Start Exercise materials

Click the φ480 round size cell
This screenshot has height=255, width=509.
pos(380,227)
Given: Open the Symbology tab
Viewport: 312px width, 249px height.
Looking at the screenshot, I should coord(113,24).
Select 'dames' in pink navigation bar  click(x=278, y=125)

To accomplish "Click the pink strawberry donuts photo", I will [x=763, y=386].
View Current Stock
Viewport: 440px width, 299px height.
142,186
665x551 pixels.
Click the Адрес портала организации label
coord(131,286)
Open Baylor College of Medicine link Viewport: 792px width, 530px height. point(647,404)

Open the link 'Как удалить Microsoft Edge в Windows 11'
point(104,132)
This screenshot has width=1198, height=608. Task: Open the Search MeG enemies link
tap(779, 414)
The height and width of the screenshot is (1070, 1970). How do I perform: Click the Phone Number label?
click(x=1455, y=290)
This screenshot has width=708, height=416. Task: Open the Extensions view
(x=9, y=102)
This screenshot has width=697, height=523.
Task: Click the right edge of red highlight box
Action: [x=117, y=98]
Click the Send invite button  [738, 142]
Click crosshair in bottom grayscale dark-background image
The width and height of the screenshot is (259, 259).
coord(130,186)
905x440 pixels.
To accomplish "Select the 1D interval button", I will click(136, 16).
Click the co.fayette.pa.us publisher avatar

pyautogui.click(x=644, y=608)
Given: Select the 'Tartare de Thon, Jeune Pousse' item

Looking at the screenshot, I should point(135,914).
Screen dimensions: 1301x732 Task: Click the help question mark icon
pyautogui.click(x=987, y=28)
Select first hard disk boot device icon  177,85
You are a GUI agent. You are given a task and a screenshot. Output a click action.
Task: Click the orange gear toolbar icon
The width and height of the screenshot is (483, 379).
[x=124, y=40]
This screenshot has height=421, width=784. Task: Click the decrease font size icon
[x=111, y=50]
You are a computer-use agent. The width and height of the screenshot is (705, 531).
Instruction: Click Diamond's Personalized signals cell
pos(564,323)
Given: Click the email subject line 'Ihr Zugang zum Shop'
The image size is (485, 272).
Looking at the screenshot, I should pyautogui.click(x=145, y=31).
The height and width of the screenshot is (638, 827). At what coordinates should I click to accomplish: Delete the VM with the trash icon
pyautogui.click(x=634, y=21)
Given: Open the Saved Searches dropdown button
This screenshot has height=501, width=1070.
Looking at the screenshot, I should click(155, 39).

End Exercise materials

[Given request] Copy the lines of the data listing from the line containing "Given: Open the Symbology tab" through the line containing "coord(131,286)", substituting "Window" for "Viewport" and changing nothing else.

[Task response]
Given: Open the Symbology tab
Window: 312px width, 249px height.
Looking at the screenshot, I should coord(113,24).
Select 'dames' in pink navigation bar  click(x=278, y=125)

To accomplish "Click the pink strawberry donuts photo", I will [x=763, y=386].
View Current Stock
Window: 440px width, 299px height.
142,186
665x551 pixels.
Click the Адрес портала организации label
coord(131,286)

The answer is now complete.